R. —Silencio, Auxiliar. La nave en la que viajaba el Capitán era muy parecida a la que los humanos encontraron en Pórtico. No había dado tiempo a introducir modificaciones en su diseño. Por la misma razón por la que el Capitán no tiene medio millón de años de edad: el tiempo pasa despacio en su agujero negro. La única diferencia relevante entre la nave del Capitán y cualquier otra consistía en que la suya llevaba un accesorio.
En la jerga Heechee el accesorio se lo conocía familiarmente como disruptor de orden de sistemas lineales. Lo que podría muy bien traducirse, en la jerga de nuestros pilotos, como «barrena». Era lo que le permitía al Capitán atravesar la barrera Schwarzschild que rodea los agujeros negros. No parecía gran cosa, un simple cilindro de cristal retorcido sobre un soporte ébano, pero cuando el Capitán lo puso en funcionamiento, fue como una cascada de diamantes. El resplandor diamantino se expandió y rodeo la nave, y le abrió camino a través de la barrera, camino por el que la tripulación se deslizó fuera, al ancho universo envolvente. Y en muy poco tiempo. Según los parámetros del Capitán, menos de una hora. Según los relojes del universo exterior, casi dos meses.
El Capitán, un Heechee, no se parecía a los seres humanos. Si acaso, se parecía al esbozo de un dibujo animado. Pero podía pensarse en él como un ser humano, ya que poseía casi todas las características de los humanos: curiosidad, inteligencia, afectuosidad, y todas esas otras cualidades que conozco pero que no he podido experimentar nunca. Por ejemplo: estaba de excelente humor porque se le había permitido incluir entre los miembros de la tripulación a una hembra que podía convertirse en su compañera sexual. (También los humanos lo hacen, en lo que ellos llaman viajes de negocios). Por lo demás, el objetivo de la misión era, por el contrario, muchísimo menos agradable, si uno se detenía a pensar en ello. Cosa que el Capitán no hizo. Le preocupaba tanto como le preocupa a un ser humano el que declaren la guerra de un día para otro; si eso ocurre, es el fin de todo, pero como el tiempo va pasando monótonamente sin que ocurra… La única diferencia es que las órdenes del Capitán no se referían a algo tan inocuo como una guerra nuclear, sino a las últimas razones por las que los Heechees se habían retirado a su agujero negro. Tenía que revisar los artefactos que los Heechees habían dejado tras de sí. Aquellos vestigios no eran accidentales. Eran parte de un plan cuidadosamente preestablecido. Casi podrían considerarse cebos.

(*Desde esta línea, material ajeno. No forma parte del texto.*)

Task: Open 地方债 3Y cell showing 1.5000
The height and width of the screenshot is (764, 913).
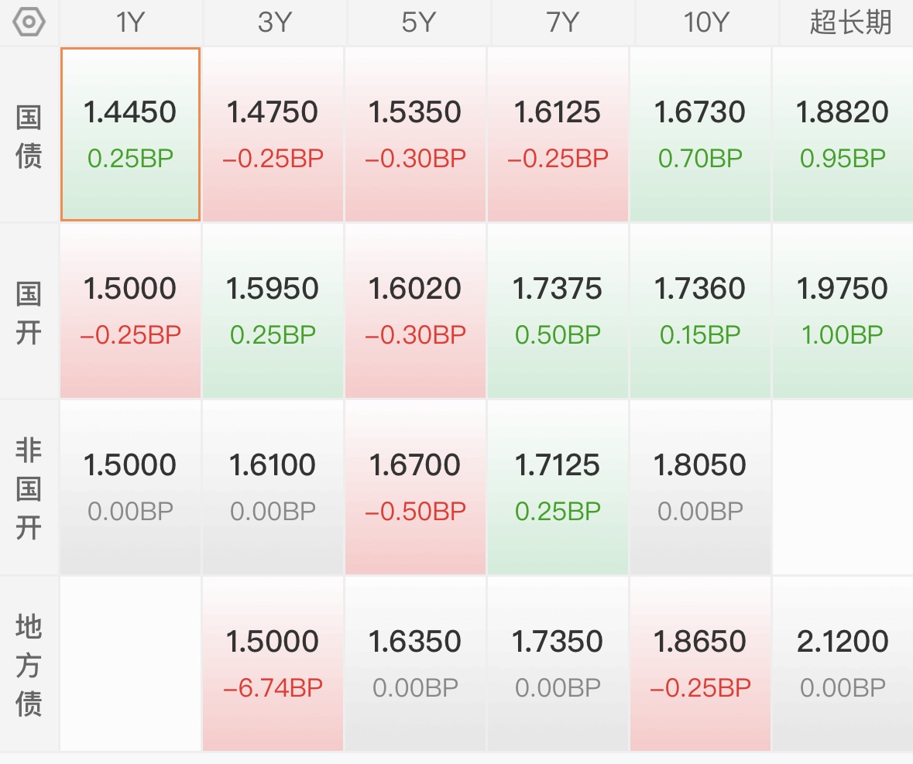Action: (x=273, y=664)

Por lo que se refiere al sentimiento de culpabilidad de Robinette Broadhead…
P. —Me preguntaba cuándo volverías a eso. Déjame que te haga una sugerencia: ¿por qué no dejas que sea el propio Robin el que nos lo explique personalmente?
R. —¡Magnífica idea! El cielo sabe que es un experto en el tema. Se abre el telón… ¡Con ustedes, Robin Broadhead!